We can use the Raspberry Pi as a router by being able to connect it to another network over Ethernet and have WiFi-connected devices be able to talk to that network. By doing this, we can share an Internet connection from the Pi.

Configure NAT

Make sure you are logged into your Pi. Edit the /etc/sysctl.conf file:

language:bash
sudo nano /etc/sysctl.conf

Look for the line #net.ipv4.ip_forward=1, and uncomment it by deleting the #.

language:bash
net.ipv4.ip_forward=1

Your terminal window should look similar to the image below.

Enable IPv4 packet forwarding

Save and exit by pressing ctrl + x and y when prompted.

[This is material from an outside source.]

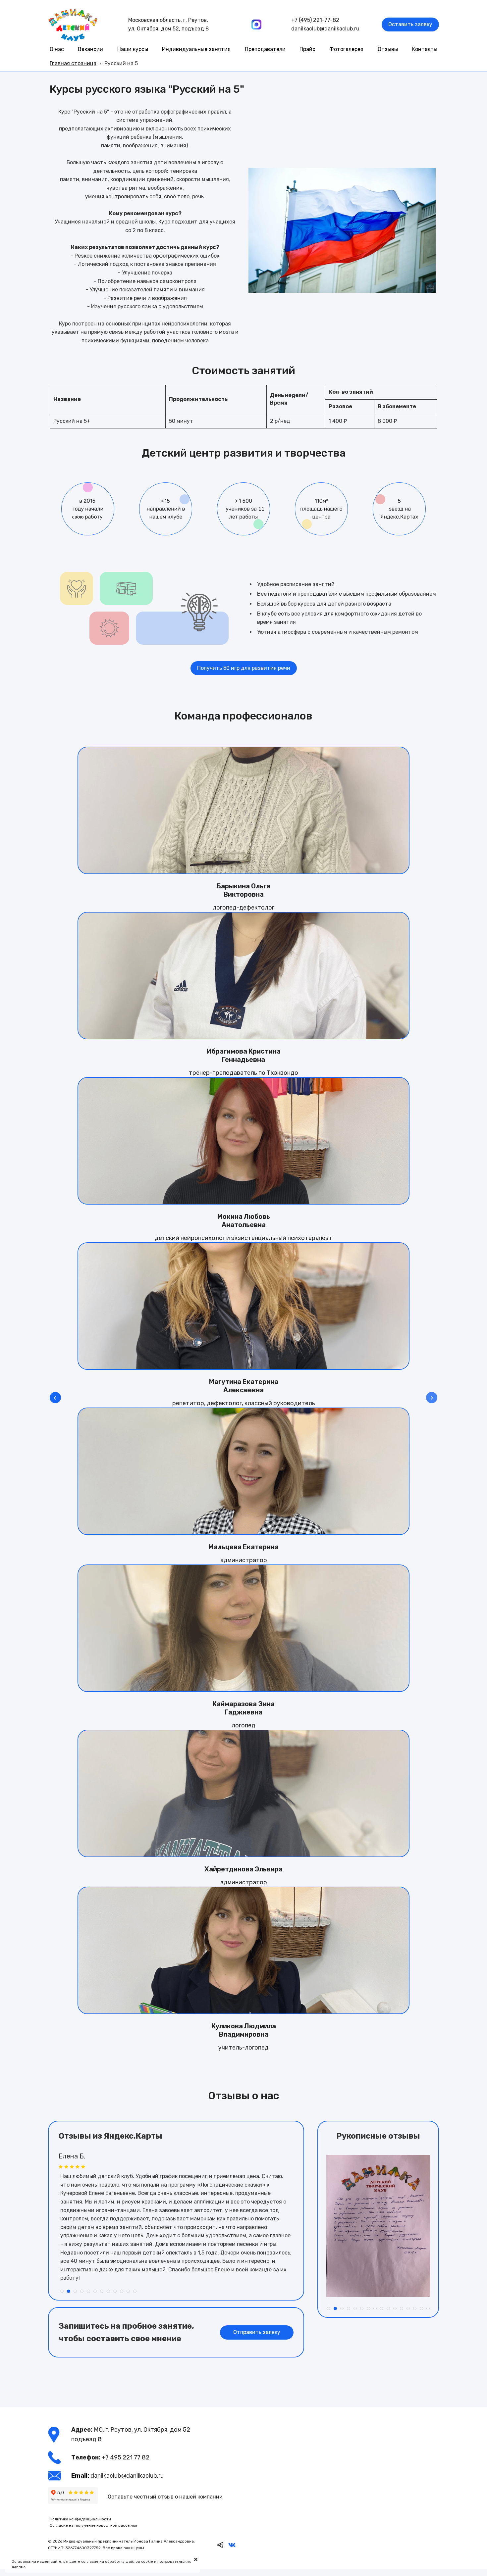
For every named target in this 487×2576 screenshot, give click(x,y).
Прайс (307, 49)
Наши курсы (132, 49)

Finally, we need to configure Network Address Translation (NAT) between the Ethernet and WiFi interfaces to allow devices on both networks to communicate with each other. In the terminal, enter the following:

language:bash
sudo iptables -t nat -A POSTROUTING -o eth0 -j MASQUERADE  
sudo iptables -A FORWARD -i eth0 -o wlan0 -m state --state RELATED,ESTABLISHED -j ACCEPT
sudo iptables -A FORWARD -i wlan0 -o eth0 -j ACCEPT

This will work for now, but on reboot, the Pi will revert back to its previous state. To fix this, we need these NAT rules to be applied each time it starts up. Save the current rules to a file with this command:

language:bash
sudo sh -c "iptables-save > /etc/iptables.ipv4.nat"

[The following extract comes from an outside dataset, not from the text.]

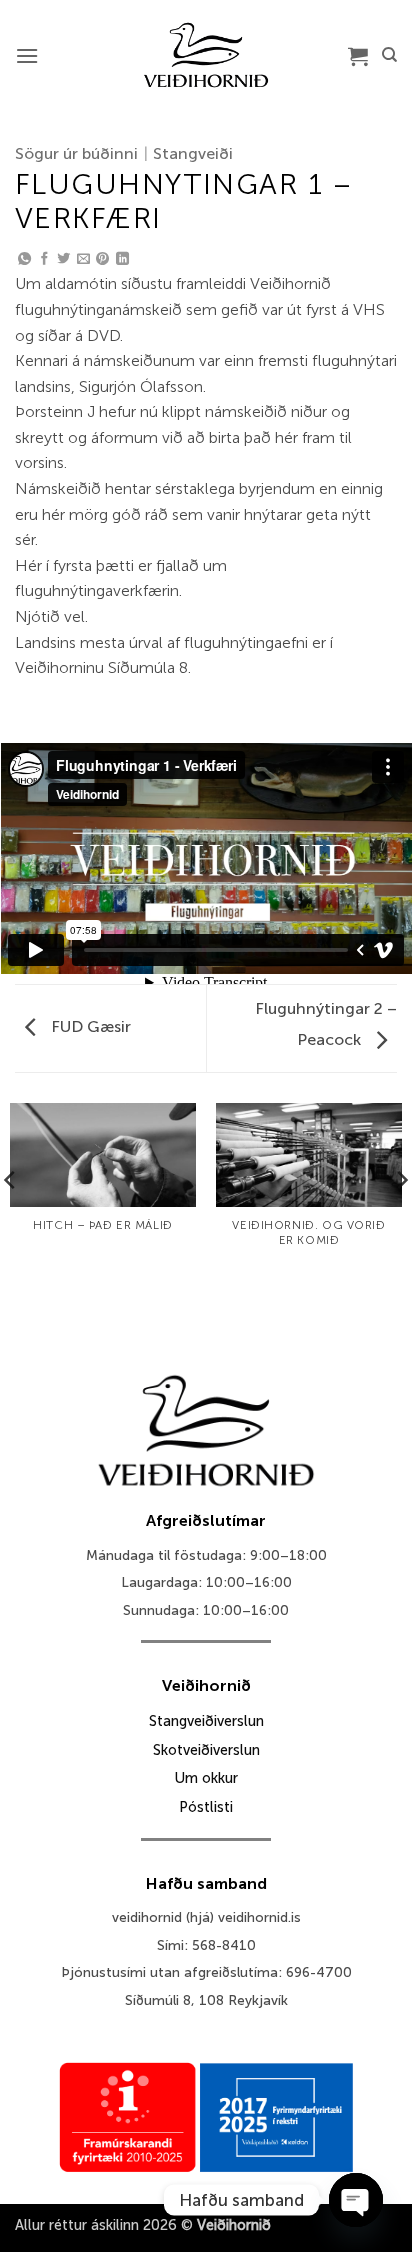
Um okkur (206, 1778)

Linux provides us with a number of ways to run commands on boot. Usually, the easiest is to put those commands into the /etc/rc.local script. To have our NAT rules restored on boot, we edit the rc.local file:

language:bash
sudo nano /etc/rc.local

Just above the exit 0 line (which ends the script), add the following:

language:bash
iptables-restore < /etc/iptables.ipv4.nat 

Your terminal window should look similar to the image below.

Restore NAT rules during boot with rc.local

Save and exit by pressing ctrl + x and y when prompted.

Test It Out

Restart your Pi:

language:bash
sudo reboot

Give your Pi a couple minutes to restart (once again, no need to log in). Connect an Ethernet cable from your Internet router (or switch, etc.) to your Pi. Once the Pi has started, connect to the MyPiAP network from your computer. Open a web browser, and navigate to the website of your choice.

Example of a good website

You can also open a terminal on your computer and ping a known Internet address (e.g. 8.8.8.8 is one of Google's Public DNS servers).